» Problem details
The data beneath this task is to be duplicated exactly, in its entirety.

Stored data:

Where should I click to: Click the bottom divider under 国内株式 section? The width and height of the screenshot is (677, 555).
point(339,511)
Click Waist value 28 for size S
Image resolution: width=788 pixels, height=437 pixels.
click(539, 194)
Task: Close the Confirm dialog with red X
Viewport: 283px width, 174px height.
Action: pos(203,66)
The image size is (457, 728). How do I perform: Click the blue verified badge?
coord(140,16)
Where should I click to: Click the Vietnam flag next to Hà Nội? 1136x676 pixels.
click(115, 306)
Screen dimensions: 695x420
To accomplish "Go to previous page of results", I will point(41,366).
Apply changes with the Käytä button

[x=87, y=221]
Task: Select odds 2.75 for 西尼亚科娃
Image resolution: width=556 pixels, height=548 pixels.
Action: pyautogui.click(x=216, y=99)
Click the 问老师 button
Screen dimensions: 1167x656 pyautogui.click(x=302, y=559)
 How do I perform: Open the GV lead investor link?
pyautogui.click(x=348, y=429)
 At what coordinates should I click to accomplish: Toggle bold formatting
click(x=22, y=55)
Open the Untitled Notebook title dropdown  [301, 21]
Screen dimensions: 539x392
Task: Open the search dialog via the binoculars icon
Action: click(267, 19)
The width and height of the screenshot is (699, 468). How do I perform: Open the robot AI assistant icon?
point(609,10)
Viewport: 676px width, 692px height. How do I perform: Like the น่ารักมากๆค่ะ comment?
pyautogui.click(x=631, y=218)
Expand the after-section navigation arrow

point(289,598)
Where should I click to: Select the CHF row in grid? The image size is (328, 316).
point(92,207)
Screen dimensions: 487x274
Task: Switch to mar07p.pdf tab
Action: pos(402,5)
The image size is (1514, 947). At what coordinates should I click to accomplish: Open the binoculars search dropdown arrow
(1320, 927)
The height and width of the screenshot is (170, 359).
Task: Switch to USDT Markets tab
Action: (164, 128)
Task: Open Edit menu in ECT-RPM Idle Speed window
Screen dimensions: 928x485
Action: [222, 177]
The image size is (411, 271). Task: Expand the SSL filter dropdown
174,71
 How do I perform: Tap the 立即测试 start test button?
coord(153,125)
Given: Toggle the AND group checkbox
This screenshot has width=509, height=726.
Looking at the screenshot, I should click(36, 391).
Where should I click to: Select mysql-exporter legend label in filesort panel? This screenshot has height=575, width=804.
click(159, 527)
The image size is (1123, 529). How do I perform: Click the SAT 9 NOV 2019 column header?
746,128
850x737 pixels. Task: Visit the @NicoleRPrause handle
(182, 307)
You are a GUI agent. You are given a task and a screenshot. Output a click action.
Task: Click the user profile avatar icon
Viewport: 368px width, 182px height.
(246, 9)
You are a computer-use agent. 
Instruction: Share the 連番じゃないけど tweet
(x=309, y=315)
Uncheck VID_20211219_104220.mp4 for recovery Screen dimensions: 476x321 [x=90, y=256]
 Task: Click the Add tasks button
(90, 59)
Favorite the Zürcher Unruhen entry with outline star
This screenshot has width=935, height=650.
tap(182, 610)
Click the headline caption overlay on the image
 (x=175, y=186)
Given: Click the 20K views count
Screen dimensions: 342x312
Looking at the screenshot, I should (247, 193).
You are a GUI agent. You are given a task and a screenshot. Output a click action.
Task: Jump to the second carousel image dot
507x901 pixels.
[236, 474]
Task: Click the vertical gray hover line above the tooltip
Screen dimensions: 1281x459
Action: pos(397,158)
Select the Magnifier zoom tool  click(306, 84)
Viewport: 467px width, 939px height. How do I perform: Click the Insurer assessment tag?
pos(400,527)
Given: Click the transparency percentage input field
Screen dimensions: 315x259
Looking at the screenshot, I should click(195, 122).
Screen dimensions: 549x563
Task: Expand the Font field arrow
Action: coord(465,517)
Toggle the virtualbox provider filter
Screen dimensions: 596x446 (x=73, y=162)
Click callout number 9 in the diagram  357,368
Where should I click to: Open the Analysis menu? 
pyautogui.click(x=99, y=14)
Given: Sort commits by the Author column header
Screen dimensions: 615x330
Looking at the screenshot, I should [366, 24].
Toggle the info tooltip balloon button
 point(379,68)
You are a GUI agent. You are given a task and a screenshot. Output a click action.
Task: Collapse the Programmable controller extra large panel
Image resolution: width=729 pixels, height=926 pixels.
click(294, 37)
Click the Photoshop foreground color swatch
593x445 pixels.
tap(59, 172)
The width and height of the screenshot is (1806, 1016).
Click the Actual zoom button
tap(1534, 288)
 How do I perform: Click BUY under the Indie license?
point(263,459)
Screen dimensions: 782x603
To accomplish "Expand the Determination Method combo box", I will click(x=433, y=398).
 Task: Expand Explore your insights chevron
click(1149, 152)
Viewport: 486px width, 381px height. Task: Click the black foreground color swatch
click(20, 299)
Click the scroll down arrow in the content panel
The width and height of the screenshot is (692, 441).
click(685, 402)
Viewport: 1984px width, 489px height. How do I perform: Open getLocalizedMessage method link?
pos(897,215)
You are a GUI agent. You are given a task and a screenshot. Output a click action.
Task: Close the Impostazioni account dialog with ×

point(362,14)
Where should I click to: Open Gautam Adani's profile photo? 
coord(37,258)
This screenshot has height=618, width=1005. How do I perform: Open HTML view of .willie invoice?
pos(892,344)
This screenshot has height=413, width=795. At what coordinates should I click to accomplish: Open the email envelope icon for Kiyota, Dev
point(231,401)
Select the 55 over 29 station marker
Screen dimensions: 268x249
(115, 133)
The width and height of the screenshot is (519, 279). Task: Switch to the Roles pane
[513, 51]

» Task answer
Where should I click to: Click the bottom divider under 国内株式 section? The width and height of the screenshot is (677, 555).
point(339,511)
Click Waist value 28 for size S
Image resolution: width=788 pixels, height=437 pixels.
click(539, 194)
Task: Close the Confirm dialog with red X
Viewport: 283px width, 174px height.
Action: pos(203,66)
The image size is (457, 728). How do I perform: Click the blue verified badge?
coord(140,16)
Where should I click to: Click the Vietnam flag next to Hà Nội? 1136x676 pixels.
click(115, 306)
Screen dimensions: 695x420
To accomplish "Go to previous page of results", I will point(41,366).
Apply changes with the Käytä button

[x=87, y=221]
Task: Select odds 2.75 for 西尼亚科娃
Image resolution: width=556 pixels, height=548 pixels.
Action: pyautogui.click(x=216, y=99)
Click the 问老师 button
Screen dimensions: 1167x656 pyautogui.click(x=302, y=559)
 How do I perform: Open the GV lead investor link?
pyautogui.click(x=348, y=429)
 At what coordinates should I click to accomplish: Toggle bold formatting
click(x=22, y=55)
Open the Untitled Notebook title dropdown  [301, 21]
Screen dimensions: 539x392
Task: Open the search dialog via the binoculars icon
Action: click(267, 19)
The width and height of the screenshot is (699, 468). How do I perform: Open the robot AI assistant icon?
point(609,10)
Viewport: 676px width, 692px height. How do I perform: Like the น่ารักมากๆค่ะ comment?
pyautogui.click(x=631, y=218)
Expand the after-section navigation arrow

point(289,598)
Where should I click to: Select the CHF row in grid? The image size is (328, 316).
point(92,207)
Screen dimensions: 487x274
Task: Switch to mar07p.pdf tab
Action: pos(402,5)
The image size is (1514, 947). At what coordinates should I click to accomplish: Open the binoculars search dropdown arrow
(1320, 927)
The height and width of the screenshot is (170, 359).
Task: Switch to USDT Markets tab
Action: (164, 128)
Task: Open Edit menu in ECT-RPM Idle Speed window
Screen dimensions: 928x485
Action: [222, 177]
The image size is (411, 271). Task: Expand the SSL filter dropdown
174,71
 How do I perform: Tap the 立即测试 start test button?
coord(153,125)
Given: Toggle the AND group checkbox
This screenshot has width=509, height=726.
Looking at the screenshot, I should click(36, 391).
Where should I click to: Select mysql-exporter legend label in filesort panel? This screenshot has height=575, width=804.
click(159, 527)
The image size is (1123, 529). How do I perform: Click the SAT 9 NOV 2019 column header?
746,128
850x737 pixels. Task: Visit the @NicoleRPrause handle
(182, 307)
You are a GUI agent. You are given a task and a screenshot. Output a click action.
Task: Click the user profile avatar icon
Viewport: 368px width, 182px height.
(246, 9)
You are a computer-use agent. 
Instruction: Share the 連番じゃないけど tweet
(x=309, y=315)
Uncheck VID_20211219_104220.mp4 for recovery Screen dimensions: 476x321 [x=90, y=256]
 Task: Click the Add tasks button
(90, 59)
Favorite the Zürcher Unruhen entry with outline star
This screenshot has width=935, height=650.
tap(182, 610)
Click the headline caption overlay on the image
 (x=175, y=186)
Given: Click the 20K views count
Screen dimensions: 342x312
Looking at the screenshot, I should (247, 193).
You are a GUI agent. You are given a task and a screenshot. Output a click action.
Task: Jump to the second carousel image dot
507x901 pixels.
[236, 474]
Task: Click the vertical gray hover line above the tooltip
Screen dimensions: 1281x459
Action: pos(397,158)
Select the Magnifier zoom tool  click(306, 84)
Viewport: 467px width, 939px height. How do I perform: Click the Insurer assessment tag?
pos(400,527)
Given: Click the transparency percentage input field
Screen dimensions: 315x259
Looking at the screenshot, I should click(195, 122).
Screen dimensions: 549x563
Task: Expand the Font field arrow
Action: coord(465,517)
Toggle the virtualbox provider filter
Screen dimensions: 596x446 (x=73, y=162)
Click callout number 9 in the diagram  357,368
Where should I click to: Open the Analysis menu? 
pyautogui.click(x=99, y=14)
Given: Sort commits by the Author column header
Screen dimensions: 615x330
Looking at the screenshot, I should [366, 24].
Toggle the info tooltip balloon button
 point(379,68)
You are a GUI agent. You are given a task and a screenshot. Output a click action.
Task: Collapse the Programmable controller extra large panel
Image resolution: width=729 pixels, height=926 pixels.
click(294, 37)
Click the Photoshop foreground color swatch
593x445 pixels.
tap(59, 172)
The width and height of the screenshot is (1806, 1016).
Click the Actual zoom button
tap(1534, 288)
 How do I perform: Click BUY under the Indie license?
point(263,459)
Screen dimensions: 782x603
To accomplish "Expand the Determination Method combo box", I will click(x=433, y=398).
 Task: Expand Explore your insights chevron
click(1149, 152)
Viewport: 486px width, 381px height. Task: Click the black foreground color swatch
click(20, 299)
Click the scroll down arrow in the content panel
The width and height of the screenshot is (692, 441).
click(685, 402)
Viewport: 1984px width, 489px height. How do I perform: Open getLocalizedMessage method link?
pos(897,215)
You are a GUI agent. You are given a task and a screenshot. Output a click action.
Task: Close the Impostazioni account dialog with ×

point(362,14)
Where should I click to: Open Gautam Adani's profile photo? 
coord(37,258)
This screenshot has height=618, width=1005. How do I perform: Open HTML view of .willie invoice?
pos(892,344)
This screenshot has height=413, width=795. At what coordinates should I click to accomplish: Open the email envelope icon for Kiyota, Dev
point(231,401)
Select the 55 over 29 station marker
Screen dimensions: 268x249
(115, 133)
The width and height of the screenshot is (519, 279). Task: Switch to the Roles pane
[513, 51]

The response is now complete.